• ASSIGNED TASK:
Reproduce word for word everything in the anaphylaxis text below from "How common is" down to "individuals per annum.".

• EXTRACT PROVIDED:
○ ○ ○ ○ ○

How common is anaphylaxis

Much local data has been collated in order to try to gain estimates of how common anaphylaxis might be. Yocum and Khan22 estimated that food caused one-third of anaphylactic reactions that occurred outside hospitals in the US. Danish data suggest prevalence of one in 30 000 population per year.23

A prospective study by Bock in Denver, Colorado, found 25 cases of food-related anaphylaxis over a three-year period, a third of which were due to peanut.24 This number of reactions in a state whose population was 3.3 million gives a minimum incidence of severe reactions to foods of approximately one per 264 000 people per annum. Extrapolation of this minimum figure to the entire US population would suggest a national incidence of 950 individuals per annum.

A similar study in Munich, over the course of one calendar year (1992), showed that food caused 17 of 150 cases (11.3%) of anaphylaxis requiring emergency room treatment. The minimum overall incidence of food-related anaphylaxis in Munich was estimated to be 1.1 per 100 000 people. The incidence of actual reactions would be higher, due to the recalcitrant nature of severe reactions3,4 and, in the case of peanut, at least, to the difficulty in avoiding exposure26 and the underreporting of reactions, even to airline staff during a flight,27 let alone seeking medical help.

A French study28 supports Bock's findings from Colorado. This multi-centre study investigated the presentation rate of food-induced anaphylactic shock to 46 emergency departments, 29 dermatology units and 19 internal medicine departments. In 794 reported cases of anaphylaxis, food was implicated in 81 cases (10%). Unusually, only 19 patients (23.4%) had known food allergy. The presence of the causative allergen in 'hidden form' contributed to 25 cases (31%) of food-related anaphylaxis. An enhancing factor, such as alcohol consumption or exercise,29 was present in 221 cases (27.8%).

○ ○ ○ ○ ○

• DATA TO EXAMINE:
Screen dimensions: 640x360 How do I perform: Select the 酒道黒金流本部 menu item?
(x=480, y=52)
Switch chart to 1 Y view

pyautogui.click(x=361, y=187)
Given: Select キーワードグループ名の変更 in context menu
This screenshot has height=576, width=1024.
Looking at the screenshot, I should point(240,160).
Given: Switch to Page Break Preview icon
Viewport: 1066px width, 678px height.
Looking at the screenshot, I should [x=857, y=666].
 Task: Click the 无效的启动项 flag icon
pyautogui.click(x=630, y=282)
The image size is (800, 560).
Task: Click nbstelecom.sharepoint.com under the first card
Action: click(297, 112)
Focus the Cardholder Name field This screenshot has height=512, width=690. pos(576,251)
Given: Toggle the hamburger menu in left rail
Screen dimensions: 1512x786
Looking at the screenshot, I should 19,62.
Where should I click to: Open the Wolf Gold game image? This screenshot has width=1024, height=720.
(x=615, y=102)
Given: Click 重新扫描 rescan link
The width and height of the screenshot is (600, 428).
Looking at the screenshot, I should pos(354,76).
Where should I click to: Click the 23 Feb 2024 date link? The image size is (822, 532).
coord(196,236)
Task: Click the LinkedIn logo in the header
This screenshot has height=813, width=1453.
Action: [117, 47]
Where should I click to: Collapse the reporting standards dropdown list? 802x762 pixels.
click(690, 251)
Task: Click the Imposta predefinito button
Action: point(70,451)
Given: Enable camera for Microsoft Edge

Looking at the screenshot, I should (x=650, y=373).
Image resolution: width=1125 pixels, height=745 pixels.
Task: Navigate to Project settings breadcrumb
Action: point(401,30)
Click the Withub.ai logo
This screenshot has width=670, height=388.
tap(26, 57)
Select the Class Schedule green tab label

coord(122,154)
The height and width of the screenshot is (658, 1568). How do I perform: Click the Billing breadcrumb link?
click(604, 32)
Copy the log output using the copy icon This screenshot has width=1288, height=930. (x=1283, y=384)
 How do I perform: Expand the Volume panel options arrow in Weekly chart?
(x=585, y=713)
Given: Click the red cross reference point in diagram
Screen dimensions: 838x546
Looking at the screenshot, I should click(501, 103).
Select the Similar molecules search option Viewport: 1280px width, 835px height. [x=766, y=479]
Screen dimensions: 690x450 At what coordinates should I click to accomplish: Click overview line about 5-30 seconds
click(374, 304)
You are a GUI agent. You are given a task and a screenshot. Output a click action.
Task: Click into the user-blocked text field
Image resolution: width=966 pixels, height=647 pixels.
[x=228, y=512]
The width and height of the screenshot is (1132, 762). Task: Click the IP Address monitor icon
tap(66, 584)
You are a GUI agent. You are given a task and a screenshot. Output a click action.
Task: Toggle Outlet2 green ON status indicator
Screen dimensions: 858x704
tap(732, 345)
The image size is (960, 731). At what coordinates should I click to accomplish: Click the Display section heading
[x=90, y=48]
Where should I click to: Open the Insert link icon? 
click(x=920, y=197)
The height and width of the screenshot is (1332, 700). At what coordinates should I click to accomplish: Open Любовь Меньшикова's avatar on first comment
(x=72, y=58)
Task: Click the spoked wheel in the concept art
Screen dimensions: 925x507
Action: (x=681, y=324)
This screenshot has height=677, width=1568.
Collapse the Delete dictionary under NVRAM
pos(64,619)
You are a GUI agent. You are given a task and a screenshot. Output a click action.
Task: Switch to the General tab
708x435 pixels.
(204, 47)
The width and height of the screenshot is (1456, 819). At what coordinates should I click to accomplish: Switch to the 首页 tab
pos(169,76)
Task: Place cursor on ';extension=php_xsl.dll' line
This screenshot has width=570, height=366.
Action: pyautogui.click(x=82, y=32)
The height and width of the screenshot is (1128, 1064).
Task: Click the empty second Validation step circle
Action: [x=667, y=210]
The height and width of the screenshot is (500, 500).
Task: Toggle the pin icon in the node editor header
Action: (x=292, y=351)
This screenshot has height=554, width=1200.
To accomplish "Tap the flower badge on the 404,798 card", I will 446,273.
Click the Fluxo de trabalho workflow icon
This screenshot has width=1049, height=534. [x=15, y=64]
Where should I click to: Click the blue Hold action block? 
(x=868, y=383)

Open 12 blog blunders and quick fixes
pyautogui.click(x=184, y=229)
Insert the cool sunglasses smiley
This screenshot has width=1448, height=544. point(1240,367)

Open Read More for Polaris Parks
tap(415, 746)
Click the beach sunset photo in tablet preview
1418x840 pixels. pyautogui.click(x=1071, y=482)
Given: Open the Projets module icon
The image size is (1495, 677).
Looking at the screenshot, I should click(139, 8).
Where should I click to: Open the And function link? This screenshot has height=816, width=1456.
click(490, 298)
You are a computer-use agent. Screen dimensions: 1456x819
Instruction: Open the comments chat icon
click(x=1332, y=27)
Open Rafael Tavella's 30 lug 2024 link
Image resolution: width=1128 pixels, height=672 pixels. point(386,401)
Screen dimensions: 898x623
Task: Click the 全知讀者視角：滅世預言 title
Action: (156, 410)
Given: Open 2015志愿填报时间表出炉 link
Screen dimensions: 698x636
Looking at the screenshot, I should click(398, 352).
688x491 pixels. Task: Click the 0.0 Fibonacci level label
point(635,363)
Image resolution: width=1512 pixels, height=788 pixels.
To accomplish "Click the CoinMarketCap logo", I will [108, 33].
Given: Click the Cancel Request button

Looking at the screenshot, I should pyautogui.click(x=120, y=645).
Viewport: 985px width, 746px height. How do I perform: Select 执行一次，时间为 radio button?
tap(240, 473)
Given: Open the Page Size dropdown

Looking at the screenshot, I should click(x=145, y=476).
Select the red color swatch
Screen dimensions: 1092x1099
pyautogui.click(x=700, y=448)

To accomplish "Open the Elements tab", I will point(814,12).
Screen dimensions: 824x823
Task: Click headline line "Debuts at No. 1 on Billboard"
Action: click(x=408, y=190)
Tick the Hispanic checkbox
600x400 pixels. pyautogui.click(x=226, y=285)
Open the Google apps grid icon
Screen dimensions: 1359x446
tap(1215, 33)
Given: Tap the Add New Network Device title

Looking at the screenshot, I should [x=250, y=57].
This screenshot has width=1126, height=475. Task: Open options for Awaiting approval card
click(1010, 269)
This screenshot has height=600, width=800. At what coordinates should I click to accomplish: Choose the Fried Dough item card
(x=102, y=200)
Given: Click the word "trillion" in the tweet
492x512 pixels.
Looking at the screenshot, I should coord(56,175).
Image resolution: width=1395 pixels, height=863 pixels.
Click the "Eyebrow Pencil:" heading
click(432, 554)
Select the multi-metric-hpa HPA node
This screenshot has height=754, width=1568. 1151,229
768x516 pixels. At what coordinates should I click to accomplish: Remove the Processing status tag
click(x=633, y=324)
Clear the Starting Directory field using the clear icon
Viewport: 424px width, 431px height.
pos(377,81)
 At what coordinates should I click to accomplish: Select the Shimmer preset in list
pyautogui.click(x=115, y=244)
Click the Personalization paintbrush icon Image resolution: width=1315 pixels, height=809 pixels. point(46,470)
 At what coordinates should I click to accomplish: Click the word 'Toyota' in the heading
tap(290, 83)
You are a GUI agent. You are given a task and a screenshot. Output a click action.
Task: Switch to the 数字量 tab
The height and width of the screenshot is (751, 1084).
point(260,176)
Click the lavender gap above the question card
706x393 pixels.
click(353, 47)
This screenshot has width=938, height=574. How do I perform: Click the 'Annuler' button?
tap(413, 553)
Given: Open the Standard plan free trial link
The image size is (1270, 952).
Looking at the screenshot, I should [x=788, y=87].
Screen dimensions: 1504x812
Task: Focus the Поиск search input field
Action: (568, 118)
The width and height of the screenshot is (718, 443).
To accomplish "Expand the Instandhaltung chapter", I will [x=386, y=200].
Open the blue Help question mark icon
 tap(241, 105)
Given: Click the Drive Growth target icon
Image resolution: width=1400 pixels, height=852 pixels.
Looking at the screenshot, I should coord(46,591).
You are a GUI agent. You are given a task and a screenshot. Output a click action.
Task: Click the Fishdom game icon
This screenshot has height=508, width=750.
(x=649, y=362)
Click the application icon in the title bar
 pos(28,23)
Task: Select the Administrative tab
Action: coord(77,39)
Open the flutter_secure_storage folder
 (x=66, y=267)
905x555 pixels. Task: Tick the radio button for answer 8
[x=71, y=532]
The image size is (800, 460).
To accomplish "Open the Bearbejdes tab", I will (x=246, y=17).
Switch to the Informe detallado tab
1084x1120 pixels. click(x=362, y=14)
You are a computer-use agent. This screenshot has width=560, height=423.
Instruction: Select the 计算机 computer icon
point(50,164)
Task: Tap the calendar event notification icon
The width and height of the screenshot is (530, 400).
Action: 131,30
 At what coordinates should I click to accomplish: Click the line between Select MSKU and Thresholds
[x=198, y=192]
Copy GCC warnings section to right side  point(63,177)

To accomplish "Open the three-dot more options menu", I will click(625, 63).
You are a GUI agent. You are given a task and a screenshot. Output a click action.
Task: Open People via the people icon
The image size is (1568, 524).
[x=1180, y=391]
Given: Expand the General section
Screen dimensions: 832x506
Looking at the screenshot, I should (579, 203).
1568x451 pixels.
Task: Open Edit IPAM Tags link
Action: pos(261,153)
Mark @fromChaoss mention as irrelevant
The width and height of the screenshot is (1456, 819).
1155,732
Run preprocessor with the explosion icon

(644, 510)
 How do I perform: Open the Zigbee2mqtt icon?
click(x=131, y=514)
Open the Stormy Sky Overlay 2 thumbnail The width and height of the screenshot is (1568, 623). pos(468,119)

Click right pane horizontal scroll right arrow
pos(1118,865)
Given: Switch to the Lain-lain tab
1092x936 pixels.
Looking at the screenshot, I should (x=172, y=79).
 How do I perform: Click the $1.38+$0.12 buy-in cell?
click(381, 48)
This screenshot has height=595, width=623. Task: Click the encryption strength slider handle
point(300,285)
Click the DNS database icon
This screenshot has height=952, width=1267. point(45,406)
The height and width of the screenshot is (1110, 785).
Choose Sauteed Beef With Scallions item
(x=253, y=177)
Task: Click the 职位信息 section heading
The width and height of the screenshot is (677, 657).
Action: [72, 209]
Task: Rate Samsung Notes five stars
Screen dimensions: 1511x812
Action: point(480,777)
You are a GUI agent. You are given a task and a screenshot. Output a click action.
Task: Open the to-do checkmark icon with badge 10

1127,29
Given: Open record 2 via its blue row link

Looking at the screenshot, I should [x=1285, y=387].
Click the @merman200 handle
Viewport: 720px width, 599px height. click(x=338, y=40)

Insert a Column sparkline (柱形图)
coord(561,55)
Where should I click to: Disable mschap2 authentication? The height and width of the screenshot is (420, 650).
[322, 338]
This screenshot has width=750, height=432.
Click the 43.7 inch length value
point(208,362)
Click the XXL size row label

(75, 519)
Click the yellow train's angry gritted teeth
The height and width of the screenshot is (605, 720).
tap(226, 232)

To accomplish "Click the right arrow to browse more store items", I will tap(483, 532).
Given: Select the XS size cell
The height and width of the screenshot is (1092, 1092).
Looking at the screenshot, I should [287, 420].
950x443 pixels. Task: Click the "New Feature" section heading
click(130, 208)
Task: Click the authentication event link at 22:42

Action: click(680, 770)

○ ○ ○ ○ ○

• SOLUTION TO THIS EXERCISE:
How common is anaphylaxis

Much local data has been collated in order to try to gain estimates of how common anaphylaxis might be. Yocum and Khan22 estimated that food caused one-third of anaphylactic reactions that occurred outside hospitals in the US. Danish data suggest prevalence of one in 30 000 population per year.23

A prospective study by Bock in Denver, Colorado, found 25 cases of food-related anaphylaxis over a three-year period, a third of which were due to peanut.24 This number of reactions in a state whose population was 3.3 million gives a minimum incidence of severe reactions to foods of approximately one per 264 000 people per annum. Extrapolation of this minimum figure to the entire US population would suggest a national incidence of 950 individuals per annum.